Not Technically Lying poses a few problems that lying does not. For one, if I fill in the bottom line and then fill in my premises with NTL’s, omitting or rephrasing difficult facts, I can potentially create an excellent argument, an investigation of which will show all my premises are true. If I lied, this could be spotted by fact-checking and my argument largely dismissed as a result. Depending on the context (for example, if I know there are fact-checkers) either one may be more efficient at confounding the truth.

While it may be a risk that one believes their own lies, if you are generally honest, you will at least be aware when you are lying, and it will likely be highly infrequent. NTL, by contrast, may be too cheap. If I lie about something, I realize that I’m lying and I feel bad that I have to. I may change my behaviour in the future to avoid that. I may realize that it reflects poorly on me as a person. But if I don’t technically lie, well, hey! I’m still an honest, upright person and I can thus justify visciously misleading people because at least I’m not technically dishonest. I can easily overvalue the technical truth if I don’t worry about promoting true beliefs. Of course, this will vary by individual; if you think lying is generally pretty much OK, you’re probably doomed. You’d have to have a pretty serious attachment to the truth. But if you have that attachment, NTL seems that much more dangerous.
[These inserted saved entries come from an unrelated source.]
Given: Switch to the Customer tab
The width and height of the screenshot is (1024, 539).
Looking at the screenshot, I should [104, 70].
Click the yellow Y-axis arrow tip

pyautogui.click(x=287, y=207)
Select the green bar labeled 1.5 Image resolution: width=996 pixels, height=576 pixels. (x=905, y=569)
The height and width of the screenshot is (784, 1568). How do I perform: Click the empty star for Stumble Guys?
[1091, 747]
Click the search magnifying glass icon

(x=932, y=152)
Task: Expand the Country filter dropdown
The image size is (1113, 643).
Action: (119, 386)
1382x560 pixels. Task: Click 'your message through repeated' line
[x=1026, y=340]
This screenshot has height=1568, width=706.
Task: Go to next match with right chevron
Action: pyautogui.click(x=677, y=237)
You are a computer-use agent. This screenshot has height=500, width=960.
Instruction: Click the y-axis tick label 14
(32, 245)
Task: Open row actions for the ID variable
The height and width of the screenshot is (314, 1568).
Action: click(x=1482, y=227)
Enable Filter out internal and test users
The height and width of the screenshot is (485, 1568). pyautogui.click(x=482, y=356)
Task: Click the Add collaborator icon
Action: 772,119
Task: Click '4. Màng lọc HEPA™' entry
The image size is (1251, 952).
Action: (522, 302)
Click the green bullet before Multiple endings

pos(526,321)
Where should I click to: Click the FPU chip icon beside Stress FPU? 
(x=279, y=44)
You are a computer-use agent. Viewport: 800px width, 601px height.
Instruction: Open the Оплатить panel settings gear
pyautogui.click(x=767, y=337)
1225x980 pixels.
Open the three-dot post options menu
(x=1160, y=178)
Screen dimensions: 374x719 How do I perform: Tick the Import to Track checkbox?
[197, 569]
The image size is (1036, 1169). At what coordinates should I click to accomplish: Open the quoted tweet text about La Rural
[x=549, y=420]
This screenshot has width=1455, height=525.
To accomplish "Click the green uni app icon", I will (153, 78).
I’m not trying to spell out a moral argument for why we should all lie; if anything, I’m spelling out an argument for why we shouldn’t all Not Technically Lie. Where one is immoral, in most if not all cases, so is the other, though where one is justified, the other is likely justified as well, though perhaps not more justified. If lying is never justified because of its effect on the listener, then neither is NTL. If lying is never justified because of its effect on the speaker, well, NTL may or may not be justified; its effects on the speaker don’t seem so good, either.

To tie this into AI (definitely not my field, so I’ll be quite brief), it seems a true superintelligence would be unbelievably good at promoting false beliefs with true statements if it really understood the beings it was speaking to. Imagine how well a person could mislead you if they knew beforehand exactly how you would interpret any statement they made. If our concern is the effect on the listener, rather than the effect on the speaker, this is a problem to be concerned with. A Technically Honest AI could probably get away with more deception than we can imagine.

1-Admittedly this depends on your value of a “little while,” but this is sufficiently subjective that I find it reasonable to call both statements true.

As a footnote, I realize that this topic has been done a lot, but I do not recall seeing this angle (or, actually, this distinction) discussed; it’s always been truth vs. falsity, so hopefully this is an interesting take on a thoroughly worn subject.